Association of immunomodulators and HLA antigens in rheumatoid arthritis

We studied the association between HLA antigens and clinical response to immunomodulators or the toxic effects of immunomodulators in 191 patients with rheumatoid arthritis (RA). All patients received nonsteroidal anti-inflammatory drugs. Fifty-seven patients were treated with auranofin, 61 patients with penicillamine and 45 patients with lobenzarit. We found that HLA-Cw 1 is significantly (p less than 0.05) associated with a substantial clinical response to auranofin in RA patients (65% vs 33% of Cw 1-negative patients). We observed that HLA-DR 4 is a risk factor for the occurrence of toxic reactions to penicillamine (45% vs 21% of DR 4-negative patients: p less than 0.05) and that HLA-DRw 9 is a risk factor in the case of lobenzarit (62% vs 32% of DRw 9-negative patients: p less than 0.05). HLA-A 24-positive patients with RA experienced a low frequency of side effects from auranofin (16% vs 37% of A 24-negative patients: p less than 0.05).
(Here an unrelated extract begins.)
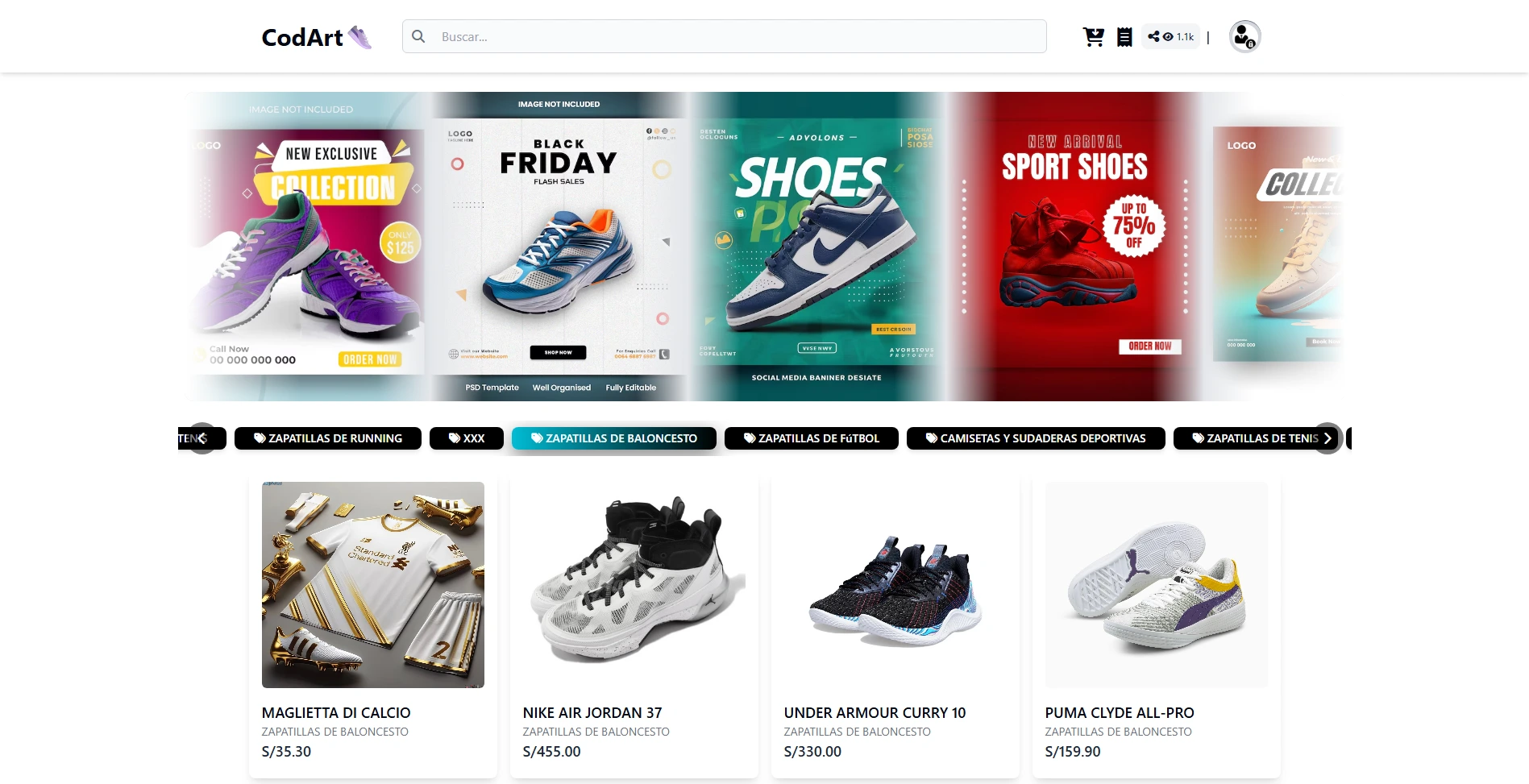Open the shopping cart icon
This screenshot has height=784, width=1529.
[1093, 37]
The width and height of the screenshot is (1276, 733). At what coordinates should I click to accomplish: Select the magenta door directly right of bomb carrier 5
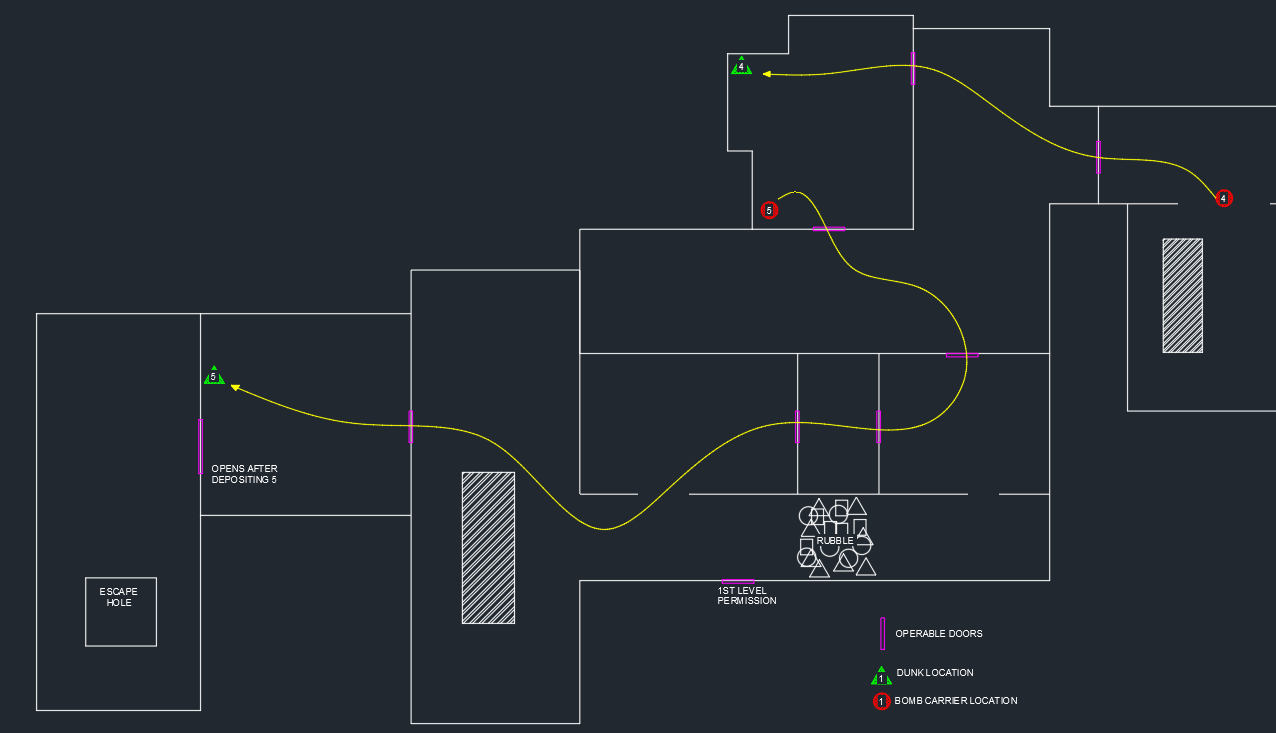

HLA-A 2 or Cw 7-positive patients with RA experienced a low frequency of side effects from penicillamine (12% vs 49% of A 2-negative patients: p less than 0.01, 17% vs 46% of Cw 7-negative patients: p less than 0.05). Our data demonstrated that HLA antigens are significantly associated with a clinical response to immunomodulators and the toxic effects of immunomodulators in patients with RA.